For Immediate Release
The Toxic Truth About A New Generation of Nonstick and Waterproof Chemicals
Ten Years After Teflon Scandal, Your Family’s Health Remains at Risk
WASHINGTON - Ten years ago, DuPont was forced to phase out a key chemical in making Teflon, after revelations that for nearly 45 years the company covered up evidence of its health hazards, including cancer and birth defects. But a new EWG investigation finds that the chemicals pushed by DuPont and other companies to replace the Teflon chemical and similar perfluorinated compounds, or PFCs – already in wide use in food wrappers and outdoor clothing – may not be much – if at all – safer.
EWG analysts examine in detail the poisoned legacy of DuPont and the toxic truth about the Teflon chemical, known as C8 or PFOA, and the secrecy surrounding the safety of replacement chemicals.
Click here to read the full report: Poisoned Legacy – Ten Years Later, Chemical Safety and Justice for DuPont’s Teflon Victims Remain Elusive.

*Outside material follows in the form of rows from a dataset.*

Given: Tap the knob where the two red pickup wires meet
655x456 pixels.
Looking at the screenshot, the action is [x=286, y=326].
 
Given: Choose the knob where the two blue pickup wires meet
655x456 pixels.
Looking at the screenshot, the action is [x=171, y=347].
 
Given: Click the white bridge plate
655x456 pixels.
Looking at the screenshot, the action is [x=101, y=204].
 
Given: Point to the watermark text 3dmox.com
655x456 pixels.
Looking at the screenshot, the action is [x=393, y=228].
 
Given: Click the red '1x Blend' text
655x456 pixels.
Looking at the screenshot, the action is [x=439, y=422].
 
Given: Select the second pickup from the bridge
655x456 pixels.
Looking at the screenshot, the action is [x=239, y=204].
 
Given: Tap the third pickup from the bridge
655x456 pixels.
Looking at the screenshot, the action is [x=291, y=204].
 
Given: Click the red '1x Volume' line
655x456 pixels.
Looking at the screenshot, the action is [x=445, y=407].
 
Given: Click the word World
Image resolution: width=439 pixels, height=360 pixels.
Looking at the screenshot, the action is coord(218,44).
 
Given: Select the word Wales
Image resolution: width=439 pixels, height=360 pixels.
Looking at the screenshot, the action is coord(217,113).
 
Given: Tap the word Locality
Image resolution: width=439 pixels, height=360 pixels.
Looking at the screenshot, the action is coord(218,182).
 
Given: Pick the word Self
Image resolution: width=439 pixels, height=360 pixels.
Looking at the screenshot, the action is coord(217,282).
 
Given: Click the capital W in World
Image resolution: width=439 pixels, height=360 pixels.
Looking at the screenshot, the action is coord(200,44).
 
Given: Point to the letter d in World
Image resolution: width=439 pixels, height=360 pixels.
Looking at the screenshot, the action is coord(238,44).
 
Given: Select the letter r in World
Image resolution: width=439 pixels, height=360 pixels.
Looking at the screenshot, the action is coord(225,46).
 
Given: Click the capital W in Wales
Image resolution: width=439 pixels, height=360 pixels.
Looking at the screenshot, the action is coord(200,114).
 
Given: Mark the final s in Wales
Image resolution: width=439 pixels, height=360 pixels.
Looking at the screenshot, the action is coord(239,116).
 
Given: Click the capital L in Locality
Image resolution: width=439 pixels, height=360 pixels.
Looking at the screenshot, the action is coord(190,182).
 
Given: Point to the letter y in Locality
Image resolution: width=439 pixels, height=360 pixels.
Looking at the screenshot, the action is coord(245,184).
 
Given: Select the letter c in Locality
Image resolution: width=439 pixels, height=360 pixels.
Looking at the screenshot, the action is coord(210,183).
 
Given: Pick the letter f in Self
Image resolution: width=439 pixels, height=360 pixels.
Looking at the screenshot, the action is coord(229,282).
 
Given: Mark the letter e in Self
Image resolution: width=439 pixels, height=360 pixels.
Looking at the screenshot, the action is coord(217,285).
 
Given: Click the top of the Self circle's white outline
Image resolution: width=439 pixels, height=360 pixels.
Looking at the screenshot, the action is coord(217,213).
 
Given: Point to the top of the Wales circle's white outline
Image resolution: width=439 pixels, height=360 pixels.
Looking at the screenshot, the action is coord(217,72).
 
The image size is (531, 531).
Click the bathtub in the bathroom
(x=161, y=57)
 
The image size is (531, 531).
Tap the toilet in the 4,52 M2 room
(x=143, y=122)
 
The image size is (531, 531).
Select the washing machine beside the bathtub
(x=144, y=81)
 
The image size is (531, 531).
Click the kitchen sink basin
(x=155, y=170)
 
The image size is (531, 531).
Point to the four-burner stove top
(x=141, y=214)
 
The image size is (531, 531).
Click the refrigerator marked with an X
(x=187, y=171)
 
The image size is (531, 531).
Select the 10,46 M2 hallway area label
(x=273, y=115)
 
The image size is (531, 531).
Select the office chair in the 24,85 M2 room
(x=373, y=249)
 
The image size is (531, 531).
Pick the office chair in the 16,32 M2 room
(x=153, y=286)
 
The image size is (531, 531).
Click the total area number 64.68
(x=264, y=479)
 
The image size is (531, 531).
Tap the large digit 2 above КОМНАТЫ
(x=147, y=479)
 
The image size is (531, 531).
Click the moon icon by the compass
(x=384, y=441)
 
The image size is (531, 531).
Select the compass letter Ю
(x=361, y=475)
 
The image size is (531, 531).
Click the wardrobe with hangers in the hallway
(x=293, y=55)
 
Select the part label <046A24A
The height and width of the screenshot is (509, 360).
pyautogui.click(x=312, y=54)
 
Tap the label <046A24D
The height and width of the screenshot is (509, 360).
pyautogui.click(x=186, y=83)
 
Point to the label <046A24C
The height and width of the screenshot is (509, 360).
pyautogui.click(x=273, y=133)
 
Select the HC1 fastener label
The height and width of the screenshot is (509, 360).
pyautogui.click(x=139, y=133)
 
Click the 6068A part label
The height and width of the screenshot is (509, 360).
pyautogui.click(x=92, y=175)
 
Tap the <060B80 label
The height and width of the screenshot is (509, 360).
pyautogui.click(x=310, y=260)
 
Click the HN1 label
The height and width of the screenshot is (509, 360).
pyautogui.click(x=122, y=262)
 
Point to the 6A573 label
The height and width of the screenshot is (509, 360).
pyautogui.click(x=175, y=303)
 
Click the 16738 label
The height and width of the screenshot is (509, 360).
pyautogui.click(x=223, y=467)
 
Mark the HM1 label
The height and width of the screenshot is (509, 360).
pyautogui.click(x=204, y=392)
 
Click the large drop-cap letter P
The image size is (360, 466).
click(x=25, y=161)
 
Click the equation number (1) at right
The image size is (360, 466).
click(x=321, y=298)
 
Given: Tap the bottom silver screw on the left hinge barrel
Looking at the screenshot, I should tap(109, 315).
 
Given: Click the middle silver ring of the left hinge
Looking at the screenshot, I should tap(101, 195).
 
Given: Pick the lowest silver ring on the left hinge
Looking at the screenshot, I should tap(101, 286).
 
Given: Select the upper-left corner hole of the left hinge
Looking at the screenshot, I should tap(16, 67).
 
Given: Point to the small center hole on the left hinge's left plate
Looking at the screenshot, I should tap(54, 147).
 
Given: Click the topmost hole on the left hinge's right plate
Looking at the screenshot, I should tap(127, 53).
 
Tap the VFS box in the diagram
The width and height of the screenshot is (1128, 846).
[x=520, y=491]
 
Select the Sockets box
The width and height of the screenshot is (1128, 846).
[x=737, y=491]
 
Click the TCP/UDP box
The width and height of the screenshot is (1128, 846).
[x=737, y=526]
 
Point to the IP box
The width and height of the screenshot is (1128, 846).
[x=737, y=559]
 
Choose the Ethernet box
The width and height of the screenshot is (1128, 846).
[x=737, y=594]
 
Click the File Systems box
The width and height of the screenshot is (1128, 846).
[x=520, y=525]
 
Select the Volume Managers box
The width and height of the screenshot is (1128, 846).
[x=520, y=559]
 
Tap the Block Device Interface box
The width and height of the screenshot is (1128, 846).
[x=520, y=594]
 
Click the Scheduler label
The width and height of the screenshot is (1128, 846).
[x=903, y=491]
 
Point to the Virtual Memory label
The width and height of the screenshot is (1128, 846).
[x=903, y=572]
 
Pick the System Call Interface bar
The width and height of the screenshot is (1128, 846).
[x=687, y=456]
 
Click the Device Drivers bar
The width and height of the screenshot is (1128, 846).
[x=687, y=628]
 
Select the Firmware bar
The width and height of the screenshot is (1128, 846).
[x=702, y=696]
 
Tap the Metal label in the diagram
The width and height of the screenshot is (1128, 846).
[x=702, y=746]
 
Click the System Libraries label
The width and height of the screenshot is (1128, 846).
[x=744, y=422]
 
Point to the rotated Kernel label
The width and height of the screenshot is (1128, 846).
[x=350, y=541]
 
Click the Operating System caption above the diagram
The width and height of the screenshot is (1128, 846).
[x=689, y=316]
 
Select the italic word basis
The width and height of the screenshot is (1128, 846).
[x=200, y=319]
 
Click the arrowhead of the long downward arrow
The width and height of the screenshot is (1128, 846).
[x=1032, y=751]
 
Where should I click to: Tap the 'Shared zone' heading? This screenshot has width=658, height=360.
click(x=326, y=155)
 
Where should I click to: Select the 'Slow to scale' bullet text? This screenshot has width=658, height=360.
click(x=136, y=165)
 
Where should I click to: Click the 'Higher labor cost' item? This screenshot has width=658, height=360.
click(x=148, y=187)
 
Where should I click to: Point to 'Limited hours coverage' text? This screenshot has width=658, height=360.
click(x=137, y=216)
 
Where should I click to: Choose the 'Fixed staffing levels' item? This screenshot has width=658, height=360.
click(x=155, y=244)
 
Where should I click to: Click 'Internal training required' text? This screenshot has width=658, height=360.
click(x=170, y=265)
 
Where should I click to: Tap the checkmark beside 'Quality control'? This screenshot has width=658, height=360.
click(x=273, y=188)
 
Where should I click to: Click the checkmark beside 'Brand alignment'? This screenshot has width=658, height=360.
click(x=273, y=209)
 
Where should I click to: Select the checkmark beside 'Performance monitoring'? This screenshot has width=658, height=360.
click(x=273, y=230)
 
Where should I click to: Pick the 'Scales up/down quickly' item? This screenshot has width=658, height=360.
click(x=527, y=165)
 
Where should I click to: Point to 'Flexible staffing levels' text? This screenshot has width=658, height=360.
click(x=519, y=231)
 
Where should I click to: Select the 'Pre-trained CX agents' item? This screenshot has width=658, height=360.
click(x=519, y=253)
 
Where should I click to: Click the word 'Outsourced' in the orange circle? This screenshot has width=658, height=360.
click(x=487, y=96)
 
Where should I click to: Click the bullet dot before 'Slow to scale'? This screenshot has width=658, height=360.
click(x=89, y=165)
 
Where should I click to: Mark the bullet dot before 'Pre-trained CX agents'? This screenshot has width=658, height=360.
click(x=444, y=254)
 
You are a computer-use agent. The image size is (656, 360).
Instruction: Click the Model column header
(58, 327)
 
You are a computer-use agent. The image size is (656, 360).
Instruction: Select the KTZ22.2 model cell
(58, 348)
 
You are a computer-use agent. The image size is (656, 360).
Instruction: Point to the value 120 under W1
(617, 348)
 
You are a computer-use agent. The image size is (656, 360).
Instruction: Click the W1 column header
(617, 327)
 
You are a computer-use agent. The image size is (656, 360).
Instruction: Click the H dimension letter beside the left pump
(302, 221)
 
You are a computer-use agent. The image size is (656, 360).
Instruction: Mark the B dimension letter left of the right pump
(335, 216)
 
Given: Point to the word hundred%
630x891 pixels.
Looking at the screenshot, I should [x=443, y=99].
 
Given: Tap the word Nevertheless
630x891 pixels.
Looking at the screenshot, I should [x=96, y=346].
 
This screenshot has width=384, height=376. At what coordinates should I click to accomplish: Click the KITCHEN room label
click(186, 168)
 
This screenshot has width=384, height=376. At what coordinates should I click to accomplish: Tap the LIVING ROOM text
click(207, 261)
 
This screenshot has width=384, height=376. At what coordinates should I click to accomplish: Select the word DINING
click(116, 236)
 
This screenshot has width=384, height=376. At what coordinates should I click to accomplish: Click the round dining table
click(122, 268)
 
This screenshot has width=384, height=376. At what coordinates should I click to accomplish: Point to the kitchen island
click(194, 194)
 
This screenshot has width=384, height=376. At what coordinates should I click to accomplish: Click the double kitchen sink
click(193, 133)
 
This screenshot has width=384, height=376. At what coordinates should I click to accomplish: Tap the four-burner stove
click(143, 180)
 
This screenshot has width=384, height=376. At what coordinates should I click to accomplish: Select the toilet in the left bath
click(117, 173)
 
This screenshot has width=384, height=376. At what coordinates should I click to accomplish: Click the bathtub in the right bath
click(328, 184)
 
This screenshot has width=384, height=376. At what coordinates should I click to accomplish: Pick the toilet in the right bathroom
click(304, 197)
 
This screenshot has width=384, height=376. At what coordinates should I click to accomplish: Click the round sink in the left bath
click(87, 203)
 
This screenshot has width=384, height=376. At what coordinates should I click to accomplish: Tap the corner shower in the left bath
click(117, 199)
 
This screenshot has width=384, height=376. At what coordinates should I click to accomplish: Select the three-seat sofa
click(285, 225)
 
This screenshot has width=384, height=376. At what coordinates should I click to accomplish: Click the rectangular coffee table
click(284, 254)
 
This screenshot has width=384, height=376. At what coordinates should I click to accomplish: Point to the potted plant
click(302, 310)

The truth about this family of chemicals emerged only after DuPont was hit with lawsuits for poisoning drinking water for tens of thousands of people in West Virginia and Ohio. DuPont paid a record $16.5 million fine for hiding the alarming truth that C8/PFOA chemicals were linked to cancer and birth defects. DuPont promised to phase the chemical out by the end of this year but the company continues to hide behind confidentiality and trade secrets to keep the public in the dark.
“We are deeply troubled that families have no way of knowing if they are being exposed to these chemicals in their own homes,” said Bill Walker, EWG consultant and co-author of the report. “DuPont continues to hide the truth about the health concerns of these new replacement chemicals.”
The replacement chemicals are persistent in the environment and body and widely used in many consumer products, including outdoor clothing and food packaging.
EWG has released a new consumer guide today to help people who want to avoid the new nonstick chemicals, found on waterproof jackets, running shoes, microwave popcorn bags and pizza boxes.
According to the U.S. Centers for Diseases Control and Prevention, PFCs contaminate the blood of virtually every American alive today. They are found in animals in the most remote corners of the world, and lab tests have found that they are even passed to babies still in the womb.
“We can’t shop our way out of this problem,” said Dave Andrews Ph.D., a senior scientist at EWG and coauthor of the report. “PFCs are used too often and too widely in many consumer products. They have been associated with host of health problems including kidney and testicular cancer, high cholesterol and obesity.”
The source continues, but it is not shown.